GSE198419 Processing Pipeline

RNA-Seq code_examples 7 steps

Publication

Remodeling oncogenic transcriptomes by small molecules targeting NONO.

Nature chemical biology (2023) — PMID 36864190

Dataset

GSE198419

Transcriptome changes in 22Rv1 and MCF7 cells after treatment with NONO ligands and controls

Warning: Pipeline descriptions and code snippets may be inferred or AI-generated. Use them only as a starting point to guide analysis, and validate before use.

Processing Steps

Generate Jupyter Notebook

For differential expression:

DESeq2 (Inferred with models/gemini-2.5-flash) v1.38.3 GitHub

$ Bash example

#!/bin/bash

# This script demonstrates a basic differential expression analysis using DESeq2.
# It assumes that count data (e.g., from Salmon, Kallisto, featureCounts) and sample metadata are available.

# --- Installation (commented out) ---
# To install R and DESeq2, you can use Bioconda:
# conda create -n deseq2_env r-base bioconductor-deseq2 r-tximport r-data.table r-dplyr r-ggplot2
# conda activate deseq2_env

# --- Placeholder Input Files ---
# In a real pipeline, 'counts.tsv' would be the output of a quantification step (e.g., Salmon, Kallisto, featureCounts).
# 'metadata.tsv' would be a user-provided file describing samples and experimental conditions.

# Create a dummy counts.tsv file (replace with your actual count matrix)
cat << EOF > counts.tsv
gene	sample1	sample2	sample3	sample4
geneA	100	120	50	60
geneB	50	60	100	110
geneC	200	210	220	230
geneD	10	12	15	18
geneE	30	35	28	32
geneF	5	7	12	15
EOF

# Create a dummy metadata.tsv file (replace with your actual sample metadata)
cat << EOF > metadata.tsv
sample	condition
sample1	control
sample2	control
sample3	treated
sample4	treated
EOF

# --- R Script for DESeq2 Analysis ---
# This R script performs the differential expression analysis.
# It loads count data and metadata, creates a DESeqDataSet, runs DESeq, and saves the results.
cat << 'EOF_R' > run_deseq2.R
library(DESeq2)

# Load count data
# Assumes the first column is gene names and subsequent columns are sample counts.
# Ensure counts are integers, as DESeq2 expects integer counts.
count_data <- read.table("counts.tsv", header=TRUE, row.names=1, sep="\t")

# Load sample metadata
# Assumes the first column is sample names and subsequent columns are metadata (e.g., 'condition').
sample_metadata <- read.table("metadata.tsv", header=TRUE, row.names=1, sep="\t")

# Ensure sample order matches between count data and metadata
# And ensure all samples in count_data are present in metadata.
sample_metadata <- sample_metadata[colnames(count_data), , drop=FALSE]

# Create DESeqDataSet object
# The 'design' formula specifies the experimental design.

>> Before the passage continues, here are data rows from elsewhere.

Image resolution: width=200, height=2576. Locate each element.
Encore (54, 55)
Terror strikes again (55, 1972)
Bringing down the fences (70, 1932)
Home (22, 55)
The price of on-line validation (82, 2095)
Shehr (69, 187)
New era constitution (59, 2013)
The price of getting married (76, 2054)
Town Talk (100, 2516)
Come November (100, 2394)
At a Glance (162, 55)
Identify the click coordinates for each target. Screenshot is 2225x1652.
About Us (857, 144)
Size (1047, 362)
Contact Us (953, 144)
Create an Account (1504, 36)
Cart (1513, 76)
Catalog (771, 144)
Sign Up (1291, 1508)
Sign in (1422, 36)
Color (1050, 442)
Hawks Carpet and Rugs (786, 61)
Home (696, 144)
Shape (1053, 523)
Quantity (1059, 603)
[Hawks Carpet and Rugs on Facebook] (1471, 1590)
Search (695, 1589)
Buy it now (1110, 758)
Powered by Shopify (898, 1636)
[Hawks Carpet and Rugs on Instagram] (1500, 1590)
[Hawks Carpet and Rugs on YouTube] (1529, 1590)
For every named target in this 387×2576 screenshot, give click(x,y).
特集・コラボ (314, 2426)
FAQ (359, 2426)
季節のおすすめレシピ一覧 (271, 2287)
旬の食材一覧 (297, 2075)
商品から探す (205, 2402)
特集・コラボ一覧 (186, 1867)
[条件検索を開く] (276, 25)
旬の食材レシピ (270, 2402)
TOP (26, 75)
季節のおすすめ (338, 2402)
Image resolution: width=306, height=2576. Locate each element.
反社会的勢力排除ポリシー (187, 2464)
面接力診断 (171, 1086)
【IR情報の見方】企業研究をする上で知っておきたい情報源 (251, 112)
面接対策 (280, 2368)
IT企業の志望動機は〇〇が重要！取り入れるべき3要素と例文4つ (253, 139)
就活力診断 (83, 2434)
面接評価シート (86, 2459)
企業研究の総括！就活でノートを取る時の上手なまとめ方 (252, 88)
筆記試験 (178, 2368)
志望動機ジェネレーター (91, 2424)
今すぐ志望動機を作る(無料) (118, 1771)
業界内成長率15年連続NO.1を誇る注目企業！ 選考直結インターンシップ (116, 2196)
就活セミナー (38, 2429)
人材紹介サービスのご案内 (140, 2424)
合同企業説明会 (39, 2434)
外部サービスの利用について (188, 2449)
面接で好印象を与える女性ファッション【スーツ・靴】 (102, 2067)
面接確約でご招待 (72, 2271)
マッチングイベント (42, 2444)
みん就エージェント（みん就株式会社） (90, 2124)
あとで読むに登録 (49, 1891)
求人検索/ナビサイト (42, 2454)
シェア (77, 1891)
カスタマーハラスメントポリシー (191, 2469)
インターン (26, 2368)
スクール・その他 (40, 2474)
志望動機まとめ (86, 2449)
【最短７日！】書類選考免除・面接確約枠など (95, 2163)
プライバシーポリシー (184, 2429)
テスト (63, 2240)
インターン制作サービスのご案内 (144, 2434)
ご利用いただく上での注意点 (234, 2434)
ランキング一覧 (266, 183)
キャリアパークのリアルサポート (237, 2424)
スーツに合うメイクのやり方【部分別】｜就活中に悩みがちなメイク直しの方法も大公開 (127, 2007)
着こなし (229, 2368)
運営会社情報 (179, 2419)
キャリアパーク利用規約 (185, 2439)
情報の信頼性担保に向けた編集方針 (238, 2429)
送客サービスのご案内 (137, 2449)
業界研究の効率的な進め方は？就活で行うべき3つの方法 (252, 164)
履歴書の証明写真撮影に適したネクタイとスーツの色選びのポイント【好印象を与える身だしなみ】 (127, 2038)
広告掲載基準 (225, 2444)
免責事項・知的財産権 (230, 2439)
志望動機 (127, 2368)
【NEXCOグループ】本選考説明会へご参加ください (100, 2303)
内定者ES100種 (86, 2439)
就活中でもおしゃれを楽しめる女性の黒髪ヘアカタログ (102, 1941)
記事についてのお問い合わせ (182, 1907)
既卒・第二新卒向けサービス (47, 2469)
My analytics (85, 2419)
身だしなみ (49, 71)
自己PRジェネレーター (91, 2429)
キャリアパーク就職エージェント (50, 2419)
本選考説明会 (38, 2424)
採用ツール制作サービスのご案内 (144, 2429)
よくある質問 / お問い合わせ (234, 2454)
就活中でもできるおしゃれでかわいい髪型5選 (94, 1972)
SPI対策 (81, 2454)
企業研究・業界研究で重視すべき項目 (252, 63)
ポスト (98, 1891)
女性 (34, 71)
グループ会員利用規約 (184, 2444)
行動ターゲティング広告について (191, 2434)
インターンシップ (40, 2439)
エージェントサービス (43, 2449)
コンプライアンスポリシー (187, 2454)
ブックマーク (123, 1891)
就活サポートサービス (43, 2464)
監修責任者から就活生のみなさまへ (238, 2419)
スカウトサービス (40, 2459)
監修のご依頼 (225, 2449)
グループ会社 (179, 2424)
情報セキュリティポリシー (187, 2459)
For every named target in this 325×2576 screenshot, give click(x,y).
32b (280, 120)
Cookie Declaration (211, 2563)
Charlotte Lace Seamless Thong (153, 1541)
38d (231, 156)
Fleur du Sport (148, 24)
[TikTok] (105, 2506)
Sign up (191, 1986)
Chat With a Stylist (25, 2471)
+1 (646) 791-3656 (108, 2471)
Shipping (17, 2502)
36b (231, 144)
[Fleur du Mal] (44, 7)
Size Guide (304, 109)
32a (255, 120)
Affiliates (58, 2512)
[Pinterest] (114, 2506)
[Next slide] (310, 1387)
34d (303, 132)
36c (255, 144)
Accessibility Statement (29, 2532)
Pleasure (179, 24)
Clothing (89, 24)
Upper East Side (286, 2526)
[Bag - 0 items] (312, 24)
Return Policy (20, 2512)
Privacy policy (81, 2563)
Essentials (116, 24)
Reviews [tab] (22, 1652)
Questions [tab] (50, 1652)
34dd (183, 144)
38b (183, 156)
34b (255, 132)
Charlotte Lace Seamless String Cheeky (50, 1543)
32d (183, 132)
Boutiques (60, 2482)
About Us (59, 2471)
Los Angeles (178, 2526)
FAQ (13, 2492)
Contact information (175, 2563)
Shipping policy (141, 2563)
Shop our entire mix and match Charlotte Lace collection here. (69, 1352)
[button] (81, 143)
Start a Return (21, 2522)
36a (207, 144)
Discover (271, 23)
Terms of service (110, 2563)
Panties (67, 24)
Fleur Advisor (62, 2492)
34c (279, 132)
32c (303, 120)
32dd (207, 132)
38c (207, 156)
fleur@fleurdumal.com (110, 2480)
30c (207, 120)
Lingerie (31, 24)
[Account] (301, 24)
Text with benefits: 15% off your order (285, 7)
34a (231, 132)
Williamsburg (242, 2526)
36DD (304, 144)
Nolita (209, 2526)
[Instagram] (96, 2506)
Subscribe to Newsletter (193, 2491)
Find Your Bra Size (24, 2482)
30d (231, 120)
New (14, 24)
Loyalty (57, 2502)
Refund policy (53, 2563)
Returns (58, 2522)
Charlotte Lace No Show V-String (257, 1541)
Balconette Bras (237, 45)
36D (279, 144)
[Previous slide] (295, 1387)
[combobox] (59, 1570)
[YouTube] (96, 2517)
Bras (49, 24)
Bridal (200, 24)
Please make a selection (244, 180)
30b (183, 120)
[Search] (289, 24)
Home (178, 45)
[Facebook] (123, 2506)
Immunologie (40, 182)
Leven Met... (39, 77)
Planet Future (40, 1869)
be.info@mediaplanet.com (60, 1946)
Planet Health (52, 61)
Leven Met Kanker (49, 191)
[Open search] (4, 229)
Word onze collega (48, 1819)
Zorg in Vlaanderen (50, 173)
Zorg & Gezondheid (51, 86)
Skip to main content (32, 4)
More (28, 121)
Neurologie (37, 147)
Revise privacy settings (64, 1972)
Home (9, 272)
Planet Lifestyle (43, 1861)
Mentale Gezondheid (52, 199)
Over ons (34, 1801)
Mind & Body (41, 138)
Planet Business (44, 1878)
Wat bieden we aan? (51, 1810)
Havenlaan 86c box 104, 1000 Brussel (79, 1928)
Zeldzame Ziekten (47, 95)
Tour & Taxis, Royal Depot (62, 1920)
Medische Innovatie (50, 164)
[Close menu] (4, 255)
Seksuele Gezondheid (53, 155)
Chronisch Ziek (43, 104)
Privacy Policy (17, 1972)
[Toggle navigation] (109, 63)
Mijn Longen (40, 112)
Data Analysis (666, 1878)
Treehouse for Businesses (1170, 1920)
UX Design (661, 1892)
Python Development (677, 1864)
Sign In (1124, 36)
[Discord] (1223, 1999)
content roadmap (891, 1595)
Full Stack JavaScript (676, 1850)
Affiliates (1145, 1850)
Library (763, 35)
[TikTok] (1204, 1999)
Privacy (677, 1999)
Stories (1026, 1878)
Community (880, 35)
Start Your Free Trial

Here, we compare 'condition'.
dds <- DESeqDataSetFromMatrix(countData = round(count_data), # DESeq2 expects integer counts
                              colData = sample_metadata,
                              design = ~ condition)

# Pre-filtering: remove genes with very low counts across all samples
# This helps reduce the number of tests and improves statistical power.
# Here, we keep genes that have at least 10 counts in total across all samples.
keep <- rowSums(counts(dds)) >= 10
dds <- dds[keep,]

# Run DESeq analysis
# This performs normalization, dispersion estimation, and differential expression testing.
dds <- DESeq(dds)

# Get results for a specific contrast (e.g., 'treated' vs 'control')
# The 'contrast' argument specifies the comparison. The last element is the reference level.
res <- results(dds, contrast=c("condition", "treated", "control"))

# Order results by adjusted p-value (padj)
res_ordered <- res[order(res$padj),]

# Save the differential expression results to a CSV file
write.csv(as.data.frame(res_ordered), file="differential_expression_results.csv")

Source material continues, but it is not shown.